Each SSTable maintains its own Bloom filter. Before reading a file, we consult its filter first.
Optimization 2: Sparse Index
Section titled “Optimization 2: Sparse Index”Even with Bloom filters, reading an entire SSTable for one key is wasteful.
Solution: Divide each SSTable into smaller blocks. Maintain a compact in-memory sparse index that points to these blocks.
The index stores a sparse set of keys (e.g., every 100th key) with pointers to their blocks on disk. Think of it as a table of contents, not the full book.

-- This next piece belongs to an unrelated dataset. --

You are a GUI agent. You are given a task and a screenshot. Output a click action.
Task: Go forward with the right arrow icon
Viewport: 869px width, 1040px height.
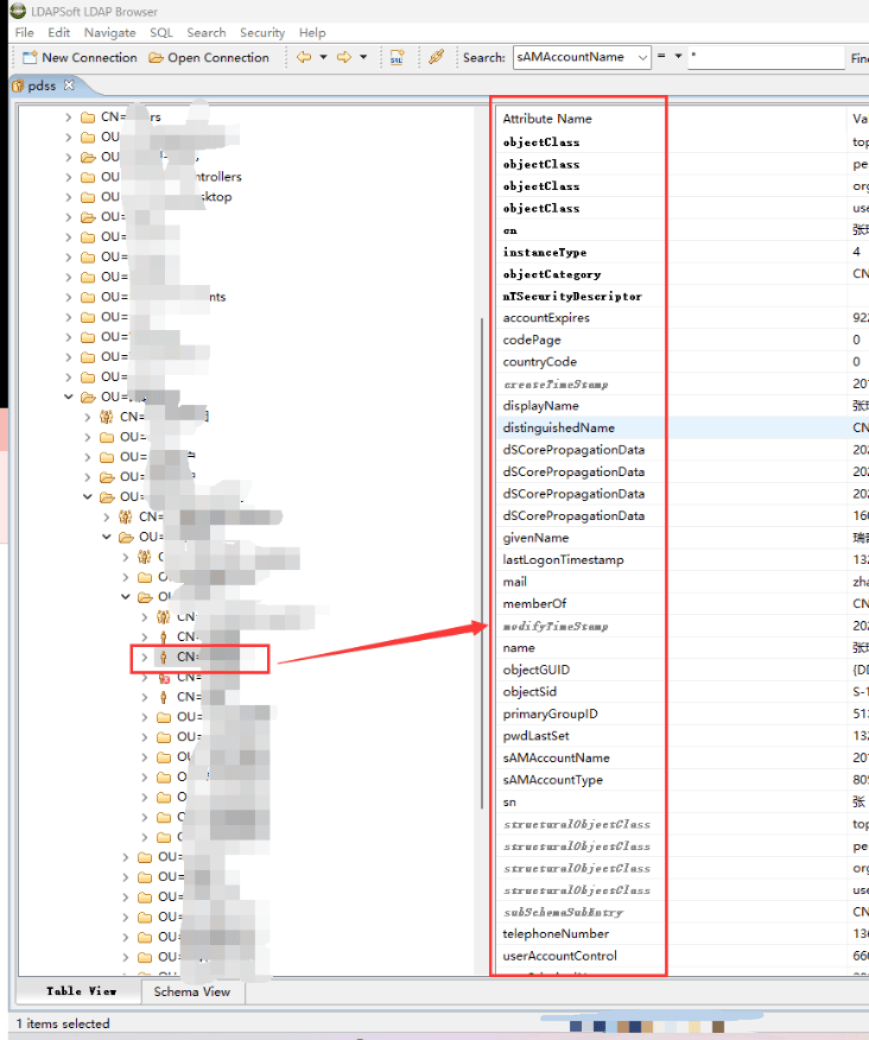[344, 58]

Sparse Index: key 100 → Block 1 key 200 → Block 2 key 300 → Block 3Lookup for key 175:
- Consult sparse index → closest match is key 100 (Block 1) or key 200 (Block 2)

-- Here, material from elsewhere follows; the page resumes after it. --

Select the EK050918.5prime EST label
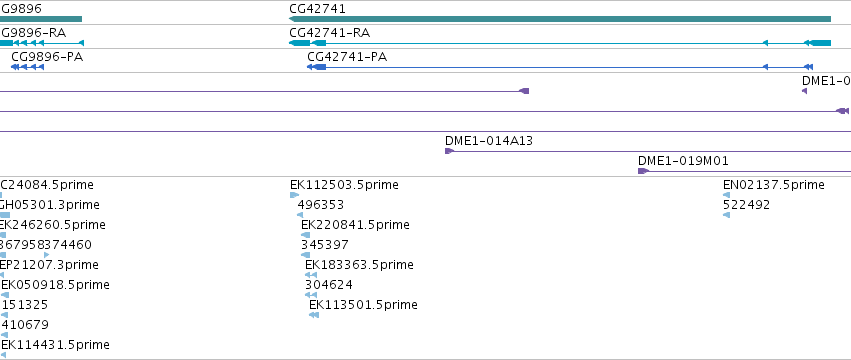The image size is (851, 360). click(55, 285)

- Jump directly to Block 2
- Search only within that block
Blocks are small and sorted, so in-memory search is fast. We don’t load the entire SSTable, yet lookups are predictable.
Complete Read Flow
Section titled “Complete Read Flow”With all pieces in place, a read becomes a structured process:
Read(key): 1. Check Memtable (freshest data) 2. For each level (newest to oldest): a. Consult Bloom filter b. If "no" → skip this SSTable c. If "maybe" → use sparse index to find block d. Search block for key 3. Return first match (or tombstone = deleted)Example
Section titled “Example”L0 (Memtable): emptyL1: [10, 20, 30]L2: [5, 20, 25, 35, 45, 55]L3: [1, 2, 3, 10, 15, 20, 21, 22, 23, 24]Query: key = 20
- L1 Bloom filter: maybe present
- Find key 20 in L1 → return immediately
Query: key = 25
- L1 Bloom filter: not present → skip
- L2 Bloom filter: maybe present
- Find key 25 in L2 → return
Query: key = 99
- All Bloom filters say “not present”
- Return “not found” without touching disk blocks
Query: key = 20 (with tombstone)
If a newer SSTable contains 20 → TOMBSTONE while an older one has the value:
- Encounter tombstone first → key is deleted
- Older value is never considered
Where You See This
Section titled “Where You See This”What we’ve built is not theoretical. This is the soul of:
| System Type | Examples |
|---|---|
| Storage Engines | RocksDB, LevelDB |
| Distributed Databases | Apache Cassandra, Apache HBase |
| Streaming/Logging | Apache Kafka, Apache Pulsar |
| Analytics | ClickHouse, Bigtable |
The details vary and optimizations are layered on top, but the core idea remains the same.
Terminology Differences
Section titled “Terminology Differences”| Concept | RocksDB/LevelDB | Cassandra | HBase |
|---|---|---|---|
| Durability log | WAL | Commit Log | WAL |
| In-memory buffer | Memtable | Memtable | MemStore |
| Disk file | SSTable | SSTable | HFile |
Summary
Section titled “Summary”An LSM Tree is a write-optimized storage architecture where:
- Writes go to a WAL for durability
- Then to a Memtable in memory (sorted)
- Memtable flushes to immutable, sorted SSTables on disk
- Multiple SSTables are merged through compaction
- Reads are optimized using Bloom filters and sparse indexes
One-line summary: LSM Trees convert random writes into sequential writes, then use compaction and indexing to make reads efficient later.
| Aspect | Advantage | Trade-off |
|---|---|---|
| Writes | Sequential, very fast | Compaction overhead |
| Reads | Bloom filters skip files | May check multiple levels |
| Space | Compaction reclaims | Temporary duplication |
| Deletes | Immediate logical delete | Physical cleanup delayed |
Final Intuition
- WAL = safety logbook
- Memtable = active working desk
- SSTables = organized filing cabinets
- Compaction = background cleanup and reorganization
New data arrives quickly, gets stored safely, and is organized later without slowing down the write path.